Mrugandu Mudaliar moved away with his kavadi from that sight, all the time looking at Kanimozhi.

The music from pambai drums slowly faded away. But an unknown music sounded in a subdued tune in Kanimozhi's heart.

One night Kanimozhi opened her door to answer a knock. Mirasudhar Mrugandu Mudaliar entered the house as fast as he could and bolted the door.

What is there to explain? Don't bats go in search of ripe fruits?

"Hei! Who the hell are you? The other day I saw you carrying kavadi with all devotion. And now what mischief are you up to?" Kanimozhi howled.

"Yes, my parrot! That was only a show. But you show your love to me," so saying he held her by her hand.

Being a rationalist and having read the life story of Kannaki, Kanimozhi slapped Mrugandu across his face repeatedly. Yet what can a deer cub like Kanimozhi do in the hands of a ferocious tiger? Sensing danger she cried for help. Just at that moment, Kandan, the Aatta kavadi dancer came to her rescue. Mrugandu became jittery. Kandan used his strong legs to bash him up and thereby saved Kanimozhi. 'The heroine facing danger is rescued by the hero making his appearance at the right moment, and then both of them falling in love' had become common in the stories we read these days. So too it has happened in the life of Kanimozhi, all unexpectedly. But to start their journey of life together Kanimozhi laid down several conditions.

That he should immediately stop dancing for temples was one among her conditions. He had no way but to accept. He stopped it and she became his guru. Kandan became as important as her eye. Then they got married to the astonishment of the local people.

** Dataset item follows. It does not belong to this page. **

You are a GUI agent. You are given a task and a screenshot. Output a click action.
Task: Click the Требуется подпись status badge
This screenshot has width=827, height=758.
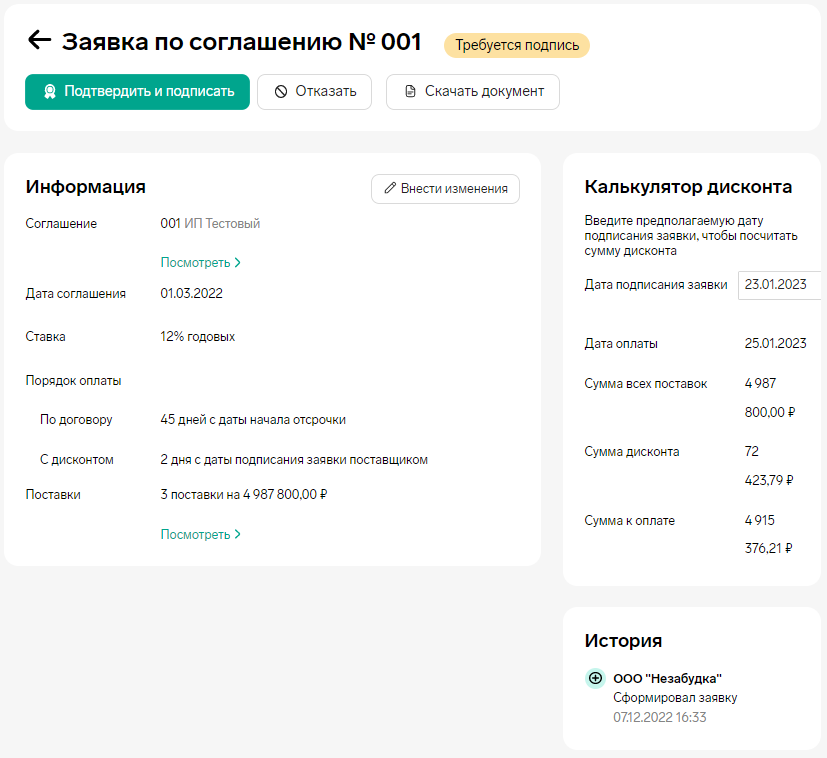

Several youngsters followed the footsteps of Kandan and soon he became their leader. Swimming in the sea of delight, Kanimozhi looked all aglow. Dancer Kandan now came to be known as weaver Kandan. Of course, the money he made through weaving was not enough to make both ends meet. He managed everything with great difficulty. Yet he was afraid of going against his wife's wishes.

Mirasudhar Mrugandu's son, Pitambaram became more active than ever. He planned to demolish the fort of rationalism that was built by Kandan. As a first step, he became Kandan's intimate friend. He began to lecture to Kandan on the importance and glory of money. And this he did often. He pretended to have accepted Kandan's faith and now and again made a few alterations here and there. And it was his idea that he could go to Palani to dance Aatta kavadi.

Kanimozhi stood like a stone as her husband went on explaining as to what brought the change in him.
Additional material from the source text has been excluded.